Stated goal A:
According to the custom extractors page, how many built-in extractors does Lauren ship?
Stated goal B:
Write the next part of the custom extractors page, starting right after its last line.
>> Begin Text passage
Lauren logoLauren
← Home
Export this page

Custom Extractors

Extractors decompose a request into typed Python values. Lauren ships nine built-ins (Path, Query, Header, Cookie, Json, Form, Bytes, State, Depends); the rest is up to you. A custom extractor is any subclass of ExtractionMarker that implements an extract method. Use them as parameter annotations and you've created a typed, reusable, declarative way to pull domain data into your handlers.

Why custom extractors?

Built-in extractors handle the transport-level shape of a request — path segments, query strings, headers, JSON bodies. Custom extractors handle the domain-level shape: the current user, the active tenant, the parsed pagination cursor, the idempotency key, and so on.

Compare:

python
# Without a custom extractor — repeat this in every handler:
@get("/me")
async def me(self, request: Request) -> dict:
    uid = request.state.get("user_id")
    if uid is None:
        raise UnauthorizedError("missing auth")
    user = await self.repo.get(uid)
    return {"id": user.id, "name": user.name}

# With CurrentUser as a custom extractor:
@get("/me")
async def me(self, user: CurrentUser) -> dict:
    return {"id": user.id, "name": user.name}

Authorization, repo lookup, error handling — all handled by the extractor, declared once and reused everywhere.

Anatomy of a custom extractor

Every custom extractor subclasses ExtractionMarker and overrides extract:

python
from lauren.extractors import Extraction, ExtractionMarker
from lauren.types import ExecutionContext

class CurrentUser(ExtractionMarker):
    source = "app.current_user"   # any unique string id (used in errors / logs)
>> End Text passage
>> Begin Raw records
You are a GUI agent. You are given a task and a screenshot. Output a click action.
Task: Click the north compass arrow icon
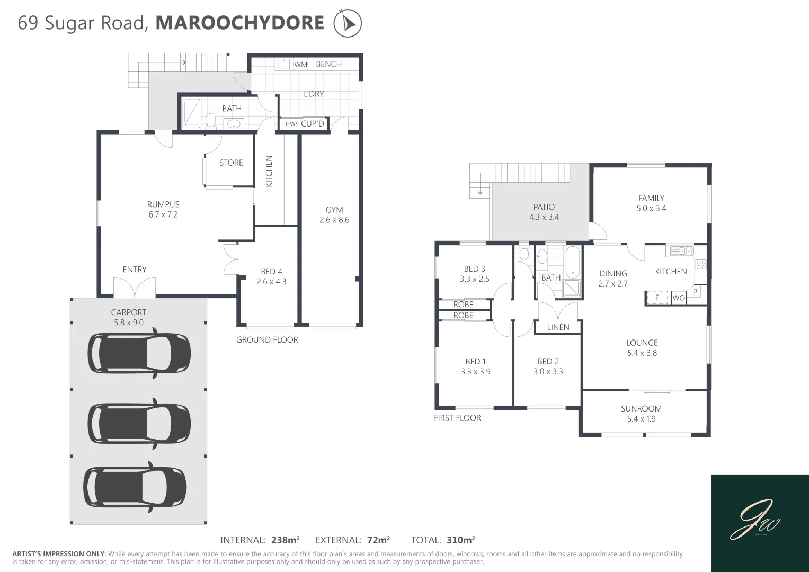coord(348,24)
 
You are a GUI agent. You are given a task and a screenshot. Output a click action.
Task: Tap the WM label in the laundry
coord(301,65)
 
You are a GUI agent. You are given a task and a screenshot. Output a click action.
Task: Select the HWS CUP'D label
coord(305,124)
>> End Raw records
>> Begin Raw records
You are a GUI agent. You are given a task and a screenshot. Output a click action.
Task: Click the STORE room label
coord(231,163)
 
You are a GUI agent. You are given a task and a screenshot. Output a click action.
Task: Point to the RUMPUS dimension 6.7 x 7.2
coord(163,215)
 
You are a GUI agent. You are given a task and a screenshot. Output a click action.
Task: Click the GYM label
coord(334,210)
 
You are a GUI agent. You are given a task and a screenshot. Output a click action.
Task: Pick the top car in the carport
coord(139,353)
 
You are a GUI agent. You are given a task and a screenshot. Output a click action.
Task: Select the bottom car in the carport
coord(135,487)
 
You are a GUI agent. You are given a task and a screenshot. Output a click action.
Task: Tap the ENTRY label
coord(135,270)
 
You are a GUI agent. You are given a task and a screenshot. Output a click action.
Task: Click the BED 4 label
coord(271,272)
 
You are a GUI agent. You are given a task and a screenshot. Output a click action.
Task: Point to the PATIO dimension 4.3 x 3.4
>> End Raw records
Task answer A:
Nine.

Task answer B:
    async def extract(
        self,
        execution_context: ExecutionContext,
        extraction: Extraction,
    ) -> User:
        uid = execution_context.request.state.get("user_id")
        if uid is None:
            if extraction.has_default:
                return extraction.default
            raise UnauthorizedError("not authenticated")
        ...

The method receives:

ParamTypeWhat it is
execution_contextExecutionContextFull context for the in-flight request: the request object, the matched controller class, the matched handler function, the route template, and any handler-level metadata.
extractionExtractionMetadata about the parameter: name, default, has_default, inner_type, etc.

Return the value the handler should receive. Raise any HTTPError subclass to short-circuit with the matching status.

ExecutionContext reference

By the time extract runs, the route has already been matched and the handler is known. ExecutionContext carries everything extractors and guards need:

FieldTypeDescription
ctx.requestRequestThe current request object.
ctx.handler_classtype | NoneThe controller class (e.g. UserController).
ctx.handler_funcCallable | NoneThe handler function (e.g. get_user).
ctx.route_templatestr | NoneThe declared path template, e.g. "/users/{id}".
ctx.metadatadict[str, Any]Handler-level metadata set by @set_metadata(...).
ctx.get_metadata(key, default)AnyConvenience accessor for ctx.metadata.

ExecutionContext is the same object guards receive via can_activate(ctx), so extractor code that inspects metadata (e.g. to check a @public marker) works identically.

DI in extractors — @injectable is optional

By default the framework instantiates the extractor class once with no constructor arguments and reuses that instance across all requests (process-wide cache). This is fine for stateless extractors.

When the extractor needs services, decorate it with @injectable:

python
from lauren import injectable, Scope
from lauren.extractors import Extraction, ExtractionMarker
from lauren.types import ExecutionContext

@injectable(scope=Scope.REQUEST)
class CurrentUser(ExtractionMarker):
    source = "app.current_user"

    def __init__(self, session: DbSession) -> None:
        self._session = session

    async def extract(
        self,
        execution_context: ExecutionContext,
        extraction: Extraction,
    ) -> User:
        uid = execution_context.request.state.get("user_id")
        if uid is None:
            if extraction.has_default:
                return extraction.default
            raise UnauthorizedError("not authenticated")
        user = await self._session.get(User, uid)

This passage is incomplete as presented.